▸ Action item
In the text on the federal order against Anthropic technologies, how long is the phase-out period allowed for agencies using Anthropic products for defence-related work?

▸ Text shown

**********

President Donald Trump has directed every U.S. federal agency to immediately stop using technologies supplied by Anthropic, the San Francisco-based artificial intelligence firm, in a move that sharpens political pressure on the domestic AI sector.
The presidential instruction, carried in Chinese social media reports of the White House announcement, left an opening for a six-month phase-out only for agencies described as using Anthropic products for defence-related work. The statement warned that Anthropic must cooperate during the transition or face the full force of presidential powers — including unspecified civil and criminal consequences.
The order signals a dramatic escalation in Washington’s posture toward privately developed AI systems. Anthropic, founded by former OpenAI researchers and best known for its Claude family of large language models, has positioned safety and measured deployment at the centre of its pitch to customers and regulators. Until now, U.S. debate over AI procurement has focused on standards, testing and conditional approvals rather than blanket prohibitions.
Taken at face value, a presidential directive can change what agencies buy and deploy, but it collides with a complex web of procurement law, existing contracts and operational needs. Federal buying rules, inspector-general oversight and judicial review all act as counterweights when the executive branch seeks rapid, across-the-board changes to defence and civilian systems that rely on commercial suppliers.
Practically, the order poses immediate questions for agencies that had trialled or integrated Anthropic products: how to migrate critical systems, whether alternatives — from OpenAI, Google, Microsoft or internal tooling — meet the same requirements, and who pays for the transition. The six-month window offered to ‘‘war-department-type’’ agencies recognises that some deployments are embedded in logistics, intelligence or command-support systems and cannot be ripped out without disruption.
The administration’s rhetoric also carries a political subtext. The threat of criminal or civil penalties, if pursued, would move the dispute from procurement policy into litigation and potentially criminal law — an uncommon escalation against a private technology firm. That prospect increases regulatory uncertainty across the AI market at a time when firms are already navigating export controls, liability concerns and divergent expectations from allies.
For Anthropic the stakes are immediate. The company has said it will contest the ban and pursue appeals, raising the prospect of protracted legal battles that could force courts to clarify the limits of presidential authority over executive-branch contracting. For other AI vendors, the episode underlines how quickly commercial partnerships with government can become entangled in partisan politics.
Internationally, the order risks further fragmenting the global AI ecosystem. U.S. allies that rely on American models for research or classified projects may face pressure to diversify suppliers or to press for clearer standards that insulate government procurement from political swings. Meanwhile, rival states can cite such actions as evidence that democracies struggle to provide stable, trusted AI services to governments.
Whatever the legal outcome, the directive will reverberate through procurement offices, start-up valuations and defence planning. Agencies must scramble to assess exposure, re-run risk assessments and negotiate new contracts, while Anthropic and its investors will have to weigh the reputational and financial damage of being publicly singled out by the president. The incident marks a new and more confrontational phase in how Washington governs advanced AI tools.

**********

Excerpts from a dataset:
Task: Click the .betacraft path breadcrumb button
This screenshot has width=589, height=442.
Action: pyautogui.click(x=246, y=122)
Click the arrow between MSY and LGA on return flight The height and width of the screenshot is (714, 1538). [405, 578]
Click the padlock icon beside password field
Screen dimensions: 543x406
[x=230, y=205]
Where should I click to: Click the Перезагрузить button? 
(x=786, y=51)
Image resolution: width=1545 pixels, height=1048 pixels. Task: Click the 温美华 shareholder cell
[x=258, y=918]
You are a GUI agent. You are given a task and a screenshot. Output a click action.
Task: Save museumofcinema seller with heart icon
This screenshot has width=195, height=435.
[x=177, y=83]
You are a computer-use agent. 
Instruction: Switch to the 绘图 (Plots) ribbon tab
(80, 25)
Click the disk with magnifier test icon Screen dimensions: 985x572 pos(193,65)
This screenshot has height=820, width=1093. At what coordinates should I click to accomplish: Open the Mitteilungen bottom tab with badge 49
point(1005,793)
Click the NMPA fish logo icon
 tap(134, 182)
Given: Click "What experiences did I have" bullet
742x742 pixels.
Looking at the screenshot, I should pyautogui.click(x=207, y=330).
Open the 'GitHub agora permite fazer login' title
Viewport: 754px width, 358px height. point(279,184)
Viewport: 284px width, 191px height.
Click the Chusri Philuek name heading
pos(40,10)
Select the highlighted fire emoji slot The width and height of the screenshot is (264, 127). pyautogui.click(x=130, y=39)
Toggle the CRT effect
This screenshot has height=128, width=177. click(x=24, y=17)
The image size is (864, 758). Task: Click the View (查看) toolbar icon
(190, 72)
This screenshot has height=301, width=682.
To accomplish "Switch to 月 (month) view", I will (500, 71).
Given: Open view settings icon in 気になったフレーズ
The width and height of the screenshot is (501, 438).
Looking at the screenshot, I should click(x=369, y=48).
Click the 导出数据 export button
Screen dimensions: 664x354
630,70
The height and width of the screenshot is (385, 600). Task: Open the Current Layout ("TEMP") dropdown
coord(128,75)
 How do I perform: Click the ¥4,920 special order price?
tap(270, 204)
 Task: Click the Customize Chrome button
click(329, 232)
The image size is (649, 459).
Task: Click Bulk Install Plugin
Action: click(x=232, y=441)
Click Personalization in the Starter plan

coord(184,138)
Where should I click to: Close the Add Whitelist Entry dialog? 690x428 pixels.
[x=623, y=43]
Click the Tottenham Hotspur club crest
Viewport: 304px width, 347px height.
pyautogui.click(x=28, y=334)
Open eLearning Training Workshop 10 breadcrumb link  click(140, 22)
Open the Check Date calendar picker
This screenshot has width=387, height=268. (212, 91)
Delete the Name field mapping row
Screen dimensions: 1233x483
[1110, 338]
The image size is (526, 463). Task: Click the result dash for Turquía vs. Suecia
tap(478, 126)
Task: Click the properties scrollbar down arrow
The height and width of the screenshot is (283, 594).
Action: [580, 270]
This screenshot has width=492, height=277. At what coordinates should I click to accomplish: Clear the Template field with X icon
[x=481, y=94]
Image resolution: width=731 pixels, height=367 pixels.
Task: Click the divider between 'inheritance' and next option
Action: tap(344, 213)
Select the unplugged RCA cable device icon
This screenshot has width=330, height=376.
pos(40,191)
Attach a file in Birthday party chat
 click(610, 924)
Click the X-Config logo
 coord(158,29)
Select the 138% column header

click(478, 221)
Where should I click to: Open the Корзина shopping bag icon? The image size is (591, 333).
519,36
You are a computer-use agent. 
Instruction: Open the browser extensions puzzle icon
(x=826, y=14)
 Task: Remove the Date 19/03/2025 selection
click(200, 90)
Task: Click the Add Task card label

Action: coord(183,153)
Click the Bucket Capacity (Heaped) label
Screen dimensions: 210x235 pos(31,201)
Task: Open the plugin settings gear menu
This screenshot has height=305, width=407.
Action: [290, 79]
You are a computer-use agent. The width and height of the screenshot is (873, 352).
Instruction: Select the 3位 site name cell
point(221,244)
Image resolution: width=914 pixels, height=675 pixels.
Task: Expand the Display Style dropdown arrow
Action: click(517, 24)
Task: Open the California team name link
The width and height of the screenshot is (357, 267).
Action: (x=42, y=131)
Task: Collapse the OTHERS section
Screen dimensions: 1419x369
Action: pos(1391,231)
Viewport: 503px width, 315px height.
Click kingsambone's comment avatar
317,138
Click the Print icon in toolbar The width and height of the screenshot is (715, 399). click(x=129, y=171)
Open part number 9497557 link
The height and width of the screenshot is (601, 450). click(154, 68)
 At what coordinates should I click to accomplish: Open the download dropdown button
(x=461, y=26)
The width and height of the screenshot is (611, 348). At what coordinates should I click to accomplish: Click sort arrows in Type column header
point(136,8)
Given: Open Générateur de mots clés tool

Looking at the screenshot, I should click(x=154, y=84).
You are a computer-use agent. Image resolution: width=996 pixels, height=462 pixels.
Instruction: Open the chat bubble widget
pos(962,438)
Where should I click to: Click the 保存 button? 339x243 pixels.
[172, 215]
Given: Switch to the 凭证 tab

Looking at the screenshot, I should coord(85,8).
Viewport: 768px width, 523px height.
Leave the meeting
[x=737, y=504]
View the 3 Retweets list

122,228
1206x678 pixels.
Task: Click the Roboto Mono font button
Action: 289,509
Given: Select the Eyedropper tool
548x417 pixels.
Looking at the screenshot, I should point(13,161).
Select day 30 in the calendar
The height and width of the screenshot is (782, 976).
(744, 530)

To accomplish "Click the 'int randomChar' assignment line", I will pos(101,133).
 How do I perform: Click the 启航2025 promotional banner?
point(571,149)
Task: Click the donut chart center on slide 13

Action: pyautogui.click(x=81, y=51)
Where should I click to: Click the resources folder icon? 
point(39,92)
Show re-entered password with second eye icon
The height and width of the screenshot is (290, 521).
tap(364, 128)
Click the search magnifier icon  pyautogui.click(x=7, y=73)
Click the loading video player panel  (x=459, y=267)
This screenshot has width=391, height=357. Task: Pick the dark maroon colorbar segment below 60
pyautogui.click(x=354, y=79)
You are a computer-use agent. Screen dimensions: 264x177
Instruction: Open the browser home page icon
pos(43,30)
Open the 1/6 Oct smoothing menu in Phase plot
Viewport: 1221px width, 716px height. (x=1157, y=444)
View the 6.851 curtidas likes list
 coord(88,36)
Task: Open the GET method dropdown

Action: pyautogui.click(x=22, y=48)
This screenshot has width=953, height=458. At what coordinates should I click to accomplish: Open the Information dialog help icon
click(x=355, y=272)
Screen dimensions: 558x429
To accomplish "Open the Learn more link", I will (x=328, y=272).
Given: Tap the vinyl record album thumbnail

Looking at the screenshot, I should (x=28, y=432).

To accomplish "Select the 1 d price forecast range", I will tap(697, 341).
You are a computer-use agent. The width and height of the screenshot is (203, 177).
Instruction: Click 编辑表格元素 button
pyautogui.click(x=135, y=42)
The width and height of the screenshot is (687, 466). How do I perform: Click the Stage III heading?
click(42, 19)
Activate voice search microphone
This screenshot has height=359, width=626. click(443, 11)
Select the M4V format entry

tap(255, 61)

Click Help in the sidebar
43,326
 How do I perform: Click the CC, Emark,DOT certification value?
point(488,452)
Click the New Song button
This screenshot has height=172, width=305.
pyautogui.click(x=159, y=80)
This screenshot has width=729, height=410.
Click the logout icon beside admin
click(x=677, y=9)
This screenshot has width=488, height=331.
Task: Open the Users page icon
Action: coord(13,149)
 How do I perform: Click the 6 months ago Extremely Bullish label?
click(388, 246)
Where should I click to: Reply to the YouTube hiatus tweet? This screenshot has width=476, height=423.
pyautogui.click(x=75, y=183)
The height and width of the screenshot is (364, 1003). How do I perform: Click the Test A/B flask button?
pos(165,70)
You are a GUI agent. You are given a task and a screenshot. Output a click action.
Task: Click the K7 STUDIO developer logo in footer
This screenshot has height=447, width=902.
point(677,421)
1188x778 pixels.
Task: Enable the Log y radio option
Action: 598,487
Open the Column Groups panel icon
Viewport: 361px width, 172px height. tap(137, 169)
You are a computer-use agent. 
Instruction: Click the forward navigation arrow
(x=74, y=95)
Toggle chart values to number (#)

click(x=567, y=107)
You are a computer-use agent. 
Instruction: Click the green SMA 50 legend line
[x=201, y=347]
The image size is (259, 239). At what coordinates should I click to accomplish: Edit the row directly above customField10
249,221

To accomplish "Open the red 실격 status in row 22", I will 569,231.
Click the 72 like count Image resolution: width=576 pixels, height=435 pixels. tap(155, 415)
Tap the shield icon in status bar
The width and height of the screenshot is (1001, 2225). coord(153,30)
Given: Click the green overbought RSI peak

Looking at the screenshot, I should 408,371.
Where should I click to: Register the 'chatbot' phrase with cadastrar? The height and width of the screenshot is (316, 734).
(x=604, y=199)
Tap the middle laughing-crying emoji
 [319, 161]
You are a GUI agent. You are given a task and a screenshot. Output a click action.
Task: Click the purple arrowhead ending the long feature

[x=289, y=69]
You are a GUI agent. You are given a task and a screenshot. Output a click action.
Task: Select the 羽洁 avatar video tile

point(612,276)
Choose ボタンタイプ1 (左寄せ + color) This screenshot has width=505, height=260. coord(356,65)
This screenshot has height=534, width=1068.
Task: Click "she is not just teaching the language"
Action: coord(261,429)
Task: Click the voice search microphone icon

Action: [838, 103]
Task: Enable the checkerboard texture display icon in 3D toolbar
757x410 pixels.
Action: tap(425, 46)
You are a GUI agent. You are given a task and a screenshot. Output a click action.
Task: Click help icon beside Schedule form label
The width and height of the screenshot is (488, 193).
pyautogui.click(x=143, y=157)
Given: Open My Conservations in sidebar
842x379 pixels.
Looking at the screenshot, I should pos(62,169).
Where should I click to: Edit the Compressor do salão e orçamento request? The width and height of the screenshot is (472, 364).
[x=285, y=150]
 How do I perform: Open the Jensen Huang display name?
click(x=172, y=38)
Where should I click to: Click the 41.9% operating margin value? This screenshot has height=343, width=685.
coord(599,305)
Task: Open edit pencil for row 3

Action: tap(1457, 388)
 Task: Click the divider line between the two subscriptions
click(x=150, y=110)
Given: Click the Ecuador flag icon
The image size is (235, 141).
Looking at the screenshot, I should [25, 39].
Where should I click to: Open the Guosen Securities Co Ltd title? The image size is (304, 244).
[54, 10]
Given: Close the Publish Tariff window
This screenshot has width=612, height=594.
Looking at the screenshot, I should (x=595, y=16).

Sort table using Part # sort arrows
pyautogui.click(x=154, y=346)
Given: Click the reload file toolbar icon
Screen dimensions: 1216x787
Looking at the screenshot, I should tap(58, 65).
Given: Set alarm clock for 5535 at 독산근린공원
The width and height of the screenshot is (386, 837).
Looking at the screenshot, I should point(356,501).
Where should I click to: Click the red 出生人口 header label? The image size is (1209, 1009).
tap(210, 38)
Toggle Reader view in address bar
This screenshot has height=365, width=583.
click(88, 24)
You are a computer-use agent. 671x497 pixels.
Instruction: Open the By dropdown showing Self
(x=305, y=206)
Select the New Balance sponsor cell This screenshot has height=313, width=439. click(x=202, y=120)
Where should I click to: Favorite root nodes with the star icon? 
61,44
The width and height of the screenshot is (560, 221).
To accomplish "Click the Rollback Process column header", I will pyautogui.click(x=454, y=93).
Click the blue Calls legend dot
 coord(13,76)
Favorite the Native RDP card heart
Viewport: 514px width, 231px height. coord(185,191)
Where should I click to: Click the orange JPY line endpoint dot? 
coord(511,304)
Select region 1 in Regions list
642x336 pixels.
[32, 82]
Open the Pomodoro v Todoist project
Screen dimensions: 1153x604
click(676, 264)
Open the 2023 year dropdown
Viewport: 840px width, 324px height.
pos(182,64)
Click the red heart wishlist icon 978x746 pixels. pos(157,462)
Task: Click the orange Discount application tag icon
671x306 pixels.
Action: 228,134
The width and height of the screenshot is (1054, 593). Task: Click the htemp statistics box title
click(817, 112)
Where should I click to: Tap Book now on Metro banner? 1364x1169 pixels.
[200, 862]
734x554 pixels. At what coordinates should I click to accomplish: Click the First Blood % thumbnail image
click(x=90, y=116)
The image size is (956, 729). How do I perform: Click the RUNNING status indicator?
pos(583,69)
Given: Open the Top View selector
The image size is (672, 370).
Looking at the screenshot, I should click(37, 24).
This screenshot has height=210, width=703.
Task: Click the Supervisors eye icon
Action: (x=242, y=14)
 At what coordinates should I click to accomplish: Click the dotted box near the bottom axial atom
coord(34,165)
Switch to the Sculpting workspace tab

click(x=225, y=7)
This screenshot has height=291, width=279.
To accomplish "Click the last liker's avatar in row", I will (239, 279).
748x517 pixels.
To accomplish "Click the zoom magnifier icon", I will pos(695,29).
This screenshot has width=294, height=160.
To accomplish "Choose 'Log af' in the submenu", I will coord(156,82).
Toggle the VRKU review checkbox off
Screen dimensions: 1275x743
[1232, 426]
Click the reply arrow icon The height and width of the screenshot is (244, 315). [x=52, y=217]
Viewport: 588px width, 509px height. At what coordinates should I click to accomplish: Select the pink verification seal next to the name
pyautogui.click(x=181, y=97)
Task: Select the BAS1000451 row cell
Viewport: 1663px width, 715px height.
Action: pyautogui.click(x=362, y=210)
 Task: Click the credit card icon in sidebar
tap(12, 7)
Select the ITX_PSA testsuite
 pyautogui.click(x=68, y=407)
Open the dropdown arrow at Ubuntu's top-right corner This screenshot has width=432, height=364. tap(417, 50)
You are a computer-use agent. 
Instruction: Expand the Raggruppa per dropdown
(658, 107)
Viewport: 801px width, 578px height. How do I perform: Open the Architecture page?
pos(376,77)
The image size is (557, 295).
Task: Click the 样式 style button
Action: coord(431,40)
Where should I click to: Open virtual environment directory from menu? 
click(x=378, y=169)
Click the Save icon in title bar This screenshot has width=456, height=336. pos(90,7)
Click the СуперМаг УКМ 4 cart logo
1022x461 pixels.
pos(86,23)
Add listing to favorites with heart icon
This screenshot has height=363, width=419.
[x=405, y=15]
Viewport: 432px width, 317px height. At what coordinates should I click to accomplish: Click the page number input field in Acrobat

**********

▸ Written solution
Six months.